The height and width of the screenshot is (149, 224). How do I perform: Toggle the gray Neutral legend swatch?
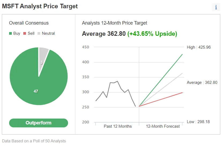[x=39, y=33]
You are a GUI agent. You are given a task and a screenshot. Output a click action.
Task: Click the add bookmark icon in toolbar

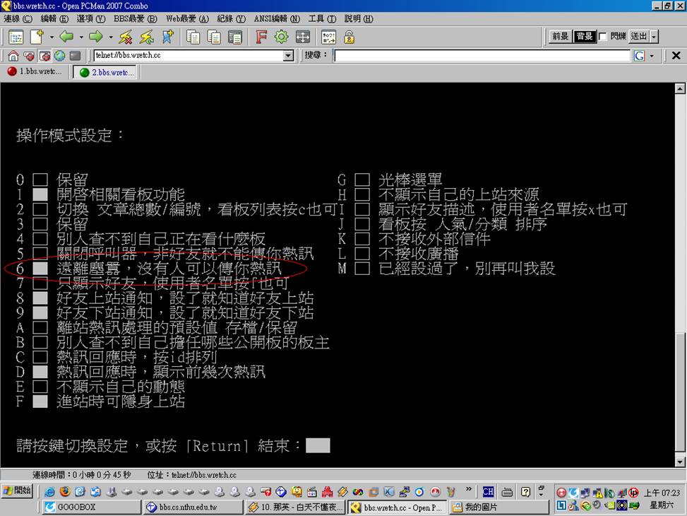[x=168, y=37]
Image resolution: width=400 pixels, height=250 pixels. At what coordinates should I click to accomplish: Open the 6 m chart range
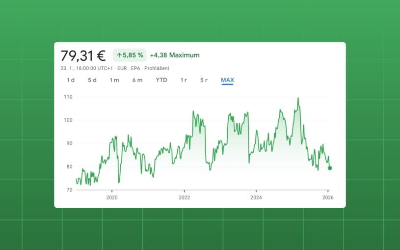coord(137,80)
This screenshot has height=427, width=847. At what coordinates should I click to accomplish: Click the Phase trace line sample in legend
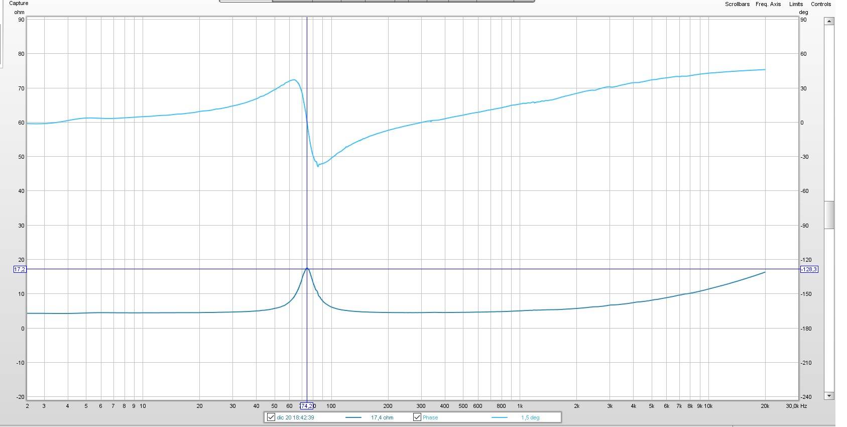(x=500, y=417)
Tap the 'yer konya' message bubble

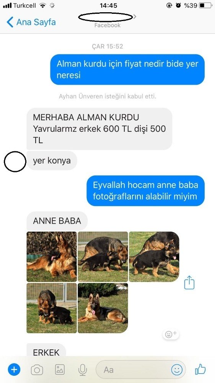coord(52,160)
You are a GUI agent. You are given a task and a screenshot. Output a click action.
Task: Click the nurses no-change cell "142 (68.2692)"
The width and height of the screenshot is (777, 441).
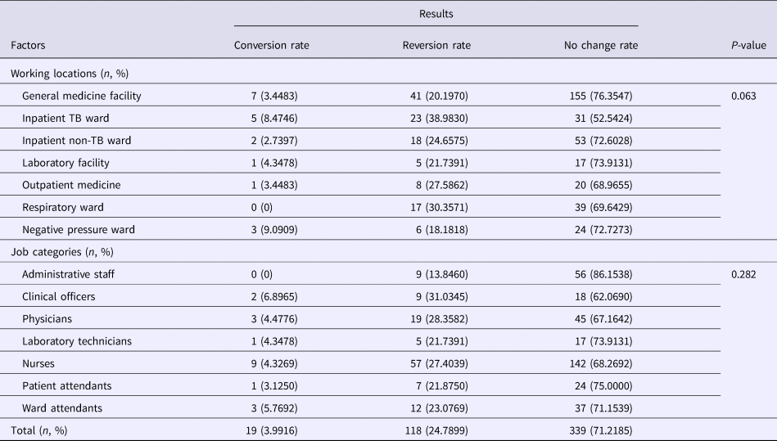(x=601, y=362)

--

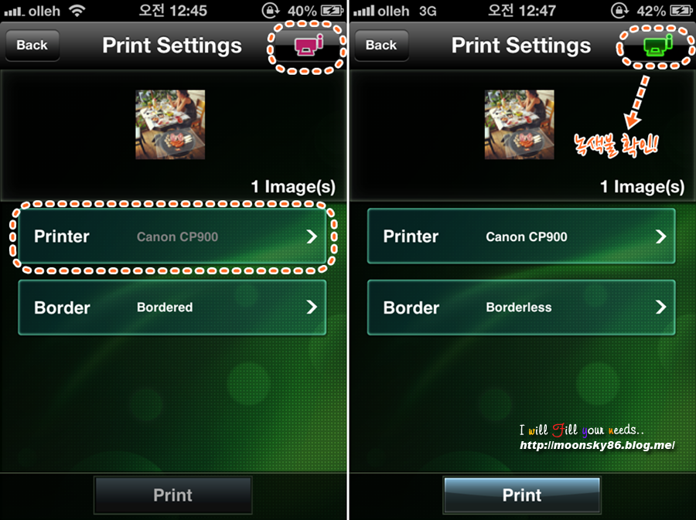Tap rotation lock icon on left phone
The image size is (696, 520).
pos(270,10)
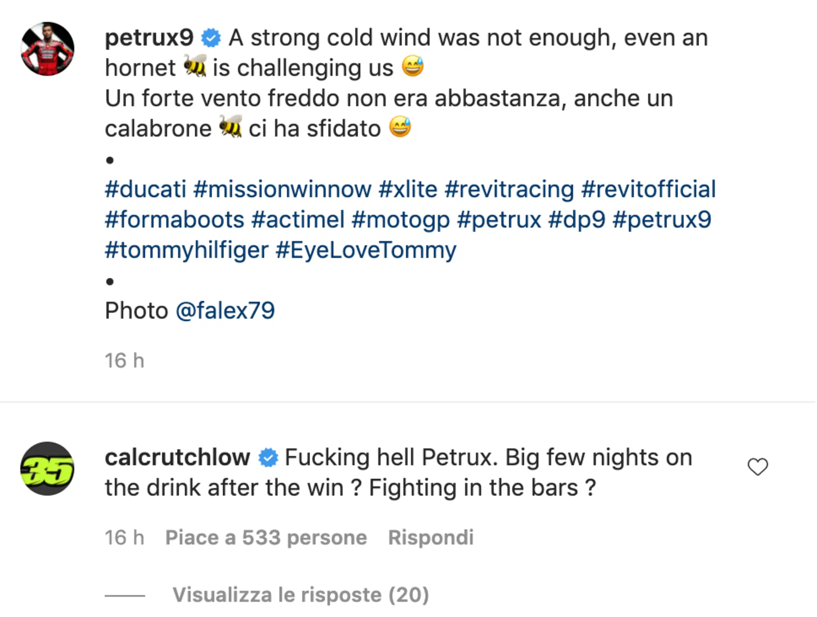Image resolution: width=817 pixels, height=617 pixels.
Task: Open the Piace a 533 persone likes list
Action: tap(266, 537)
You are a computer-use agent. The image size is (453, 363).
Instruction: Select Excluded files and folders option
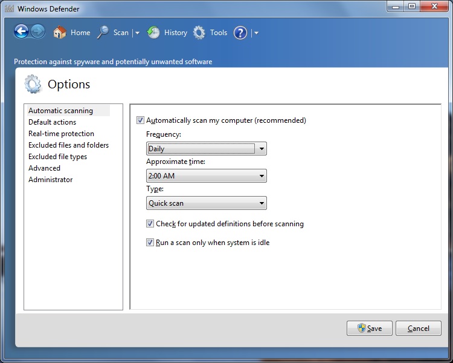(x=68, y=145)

- **Work request**
Output exactly the lines above that lie between the line with "Image resolution: width=400" and the line with "Task: Click the nurses", those two lines included, and no pictures.

- **Response below**
Image resolution: width=400 pixels, height=250 pixels. At what coordinates should I click to accomplish: Open the 6 m chart range
coord(137,80)
This screenshot has height=427, width=847. At what coordinates should I click to accomplish: Click the Phase trace line sample in legend
(x=500, y=417)
Tap the 'yer konya' message bubble

coord(52,160)
You are a GUI agent. You are given a task and a screenshot. Output a click action.
Task: Click the nurses no-change cell "142 (68.2692)"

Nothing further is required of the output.